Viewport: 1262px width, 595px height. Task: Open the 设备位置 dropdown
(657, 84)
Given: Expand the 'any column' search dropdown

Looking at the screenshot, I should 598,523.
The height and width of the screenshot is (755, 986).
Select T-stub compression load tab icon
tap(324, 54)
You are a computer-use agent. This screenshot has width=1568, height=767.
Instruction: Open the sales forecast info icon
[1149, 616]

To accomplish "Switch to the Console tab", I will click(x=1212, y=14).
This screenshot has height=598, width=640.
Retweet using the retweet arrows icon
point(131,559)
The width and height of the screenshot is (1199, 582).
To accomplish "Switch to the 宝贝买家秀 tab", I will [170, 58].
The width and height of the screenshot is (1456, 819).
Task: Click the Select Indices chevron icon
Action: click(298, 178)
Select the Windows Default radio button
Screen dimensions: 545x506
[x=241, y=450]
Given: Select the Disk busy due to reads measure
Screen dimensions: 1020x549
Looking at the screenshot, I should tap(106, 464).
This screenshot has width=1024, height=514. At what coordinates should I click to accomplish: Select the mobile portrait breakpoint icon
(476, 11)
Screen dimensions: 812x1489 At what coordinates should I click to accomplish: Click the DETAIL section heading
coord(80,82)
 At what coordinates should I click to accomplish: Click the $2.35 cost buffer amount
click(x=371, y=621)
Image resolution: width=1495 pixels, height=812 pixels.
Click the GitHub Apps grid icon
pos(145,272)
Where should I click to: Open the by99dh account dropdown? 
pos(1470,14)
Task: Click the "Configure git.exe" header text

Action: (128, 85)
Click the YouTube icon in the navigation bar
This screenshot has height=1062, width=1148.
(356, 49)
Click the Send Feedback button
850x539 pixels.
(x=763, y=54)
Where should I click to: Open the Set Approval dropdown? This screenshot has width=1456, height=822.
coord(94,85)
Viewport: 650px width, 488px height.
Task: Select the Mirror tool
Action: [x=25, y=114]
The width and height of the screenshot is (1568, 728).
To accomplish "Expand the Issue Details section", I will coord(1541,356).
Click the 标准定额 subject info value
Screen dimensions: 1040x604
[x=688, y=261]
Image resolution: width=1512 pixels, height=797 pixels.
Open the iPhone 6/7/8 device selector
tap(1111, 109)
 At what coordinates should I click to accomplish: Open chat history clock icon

EXERCISE DESCRIPTION:
Copy out all of the entries above word for word, without changing anything.

FINISHED ANSWER:
Viewport: 1262px width, 595px height. Task: Open the 设备位置 dropdown
(657, 84)
Given: Expand the 'any column' search dropdown

Looking at the screenshot, I should 598,523.
The height and width of the screenshot is (755, 986).
Select T-stub compression load tab icon
tap(324, 54)
You are a computer-use agent. This screenshot has width=1568, height=767.
Instruction: Open the sales forecast info icon
[1149, 616]

To accomplish "Switch to the Console tab", I will click(x=1212, y=14).
This screenshot has height=598, width=640.
Retweet using the retweet arrows icon
point(131,559)
The width and height of the screenshot is (1199, 582).
To accomplish "Switch to the 宝贝买家秀 tab", I will [170, 58].
The width and height of the screenshot is (1456, 819).
Task: Click the Select Indices chevron icon
Action: click(298, 178)
Select the Windows Default radio button
Screen dimensions: 545x506
[x=241, y=450]
Given: Select the Disk busy due to reads measure
Screen dimensions: 1020x549
Looking at the screenshot, I should tap(106, 464).
This screenshot has width=1024, height=514. At what coordinates should I click to accomplish: Select the mobile portrait breakpoint icon
(476, 11)
Screen dimensions: 812x1489 At what coordinates should I click to accomplish: Click the DETAIL section heading
coord(80,82)
 At what coordinates should I click to accomplish: Click the $2.35 cost buffer amount
click(x=371, y=621)
Image resolution: width=1495 pixels, height=812 pixels.
Click the GitHub Apps grid icon
pos(145,272)
Where should I click to: Open the by99dh account dropdown? 
pos(1470,14)
Task: Click the "Configure git.exe" header text

Action: (128, 85)
Click the YouTube icon in the navigation bar
This screenshot has height=1062, width=1148.
(356, 49)
Click the Send Feedback button
850x539 pixels.
(x=763, y=54)
Where should I click to: Open the Set Approval dropdown? This screenshot has width=1456, height=822.
coord(94,85)
Viewport: 650px width, 488px height.
Task: Select the Mirror tool
Action: [x=25, y=114]
The width and height of the screenshot is (1568, 728).
To accomplish "Expand the Issue Details section", I will coord(1541,356).
Click the 标准定额 subject info value
Screen dimensions: 1040x604
[x=688, y=261]
Image resolution: width=1512 pixels, height=797 pixels.
Open the iPhone 6/7/8 device selector
tap(1111, 109)
 At what coordinates should I click to accomplish: Open chat history clock icon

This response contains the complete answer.